* DIRECTIONS FOR THIS TASK: Every line with the string "checkbox" must be copied from the entries below.

Saved data entries
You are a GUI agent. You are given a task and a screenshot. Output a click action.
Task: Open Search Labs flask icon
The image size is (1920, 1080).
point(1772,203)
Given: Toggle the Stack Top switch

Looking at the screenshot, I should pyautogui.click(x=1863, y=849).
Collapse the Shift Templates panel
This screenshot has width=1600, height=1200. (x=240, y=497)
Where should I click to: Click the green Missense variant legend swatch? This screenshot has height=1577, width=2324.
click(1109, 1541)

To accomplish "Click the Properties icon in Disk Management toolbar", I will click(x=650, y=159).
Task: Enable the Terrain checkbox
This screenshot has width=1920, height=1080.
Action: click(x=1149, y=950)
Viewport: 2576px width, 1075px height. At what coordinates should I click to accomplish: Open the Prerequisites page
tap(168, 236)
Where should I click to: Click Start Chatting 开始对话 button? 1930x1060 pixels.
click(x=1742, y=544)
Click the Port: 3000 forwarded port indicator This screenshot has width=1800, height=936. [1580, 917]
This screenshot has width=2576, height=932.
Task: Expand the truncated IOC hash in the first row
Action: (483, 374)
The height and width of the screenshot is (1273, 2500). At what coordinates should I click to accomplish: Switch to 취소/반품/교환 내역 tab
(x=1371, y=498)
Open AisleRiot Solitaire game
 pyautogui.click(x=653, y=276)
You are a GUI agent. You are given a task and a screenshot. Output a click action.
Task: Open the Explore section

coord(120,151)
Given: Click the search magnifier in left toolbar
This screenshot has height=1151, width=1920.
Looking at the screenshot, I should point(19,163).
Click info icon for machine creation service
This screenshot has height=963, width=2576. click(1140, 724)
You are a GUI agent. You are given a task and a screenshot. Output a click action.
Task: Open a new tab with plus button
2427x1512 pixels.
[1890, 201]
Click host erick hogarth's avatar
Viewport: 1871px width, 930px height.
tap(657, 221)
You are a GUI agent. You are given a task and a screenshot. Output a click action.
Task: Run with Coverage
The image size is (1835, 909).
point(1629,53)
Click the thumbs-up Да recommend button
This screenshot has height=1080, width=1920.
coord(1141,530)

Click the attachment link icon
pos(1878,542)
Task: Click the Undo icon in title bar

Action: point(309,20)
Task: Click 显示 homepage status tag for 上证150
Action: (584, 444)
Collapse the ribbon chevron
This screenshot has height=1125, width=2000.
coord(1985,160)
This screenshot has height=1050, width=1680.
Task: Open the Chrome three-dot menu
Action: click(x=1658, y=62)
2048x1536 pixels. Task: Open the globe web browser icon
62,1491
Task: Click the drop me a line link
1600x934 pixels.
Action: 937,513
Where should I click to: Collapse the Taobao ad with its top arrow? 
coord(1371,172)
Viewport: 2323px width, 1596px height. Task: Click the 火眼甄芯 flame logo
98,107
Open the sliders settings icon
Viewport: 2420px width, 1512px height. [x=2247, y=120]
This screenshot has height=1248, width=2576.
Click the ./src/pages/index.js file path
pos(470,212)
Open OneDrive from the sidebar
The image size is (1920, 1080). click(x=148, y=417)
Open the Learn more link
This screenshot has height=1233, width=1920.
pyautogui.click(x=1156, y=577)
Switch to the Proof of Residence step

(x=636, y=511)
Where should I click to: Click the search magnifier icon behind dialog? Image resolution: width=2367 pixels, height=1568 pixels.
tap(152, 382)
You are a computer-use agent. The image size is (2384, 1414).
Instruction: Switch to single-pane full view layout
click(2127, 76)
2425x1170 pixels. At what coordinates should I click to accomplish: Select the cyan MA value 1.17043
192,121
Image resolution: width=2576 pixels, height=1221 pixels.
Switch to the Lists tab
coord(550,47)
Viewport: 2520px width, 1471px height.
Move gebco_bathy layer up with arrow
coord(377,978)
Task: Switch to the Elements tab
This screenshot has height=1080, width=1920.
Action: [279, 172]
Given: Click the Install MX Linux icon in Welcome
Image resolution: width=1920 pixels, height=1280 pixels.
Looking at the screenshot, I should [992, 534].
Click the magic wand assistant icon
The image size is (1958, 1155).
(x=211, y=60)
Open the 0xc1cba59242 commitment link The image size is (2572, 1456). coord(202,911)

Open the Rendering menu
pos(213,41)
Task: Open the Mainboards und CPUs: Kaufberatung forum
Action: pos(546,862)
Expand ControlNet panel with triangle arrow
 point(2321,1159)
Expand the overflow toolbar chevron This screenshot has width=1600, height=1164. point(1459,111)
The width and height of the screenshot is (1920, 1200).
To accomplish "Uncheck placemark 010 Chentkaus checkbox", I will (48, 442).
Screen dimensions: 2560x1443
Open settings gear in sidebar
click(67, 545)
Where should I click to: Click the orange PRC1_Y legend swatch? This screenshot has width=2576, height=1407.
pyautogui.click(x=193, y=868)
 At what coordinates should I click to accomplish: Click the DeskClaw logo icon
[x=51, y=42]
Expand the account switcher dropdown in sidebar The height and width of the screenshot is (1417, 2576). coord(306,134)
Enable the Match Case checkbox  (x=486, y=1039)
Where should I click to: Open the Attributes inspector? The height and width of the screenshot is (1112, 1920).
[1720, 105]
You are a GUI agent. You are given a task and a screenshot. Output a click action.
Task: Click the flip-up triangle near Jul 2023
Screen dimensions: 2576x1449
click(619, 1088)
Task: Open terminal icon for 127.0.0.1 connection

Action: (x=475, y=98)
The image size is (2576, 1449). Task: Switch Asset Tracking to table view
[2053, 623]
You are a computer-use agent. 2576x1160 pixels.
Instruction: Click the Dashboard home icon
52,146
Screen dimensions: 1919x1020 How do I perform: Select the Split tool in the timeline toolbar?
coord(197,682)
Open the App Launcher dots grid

* ANSWER TO THIS EXERCISE:
Task: Enable the Terrain checkbox
To accomplish "Uncheck placemark 010 Chentkaus checkbox", I will (48, 442).
Enable the Match Case checkbox  (x=486, y=1039)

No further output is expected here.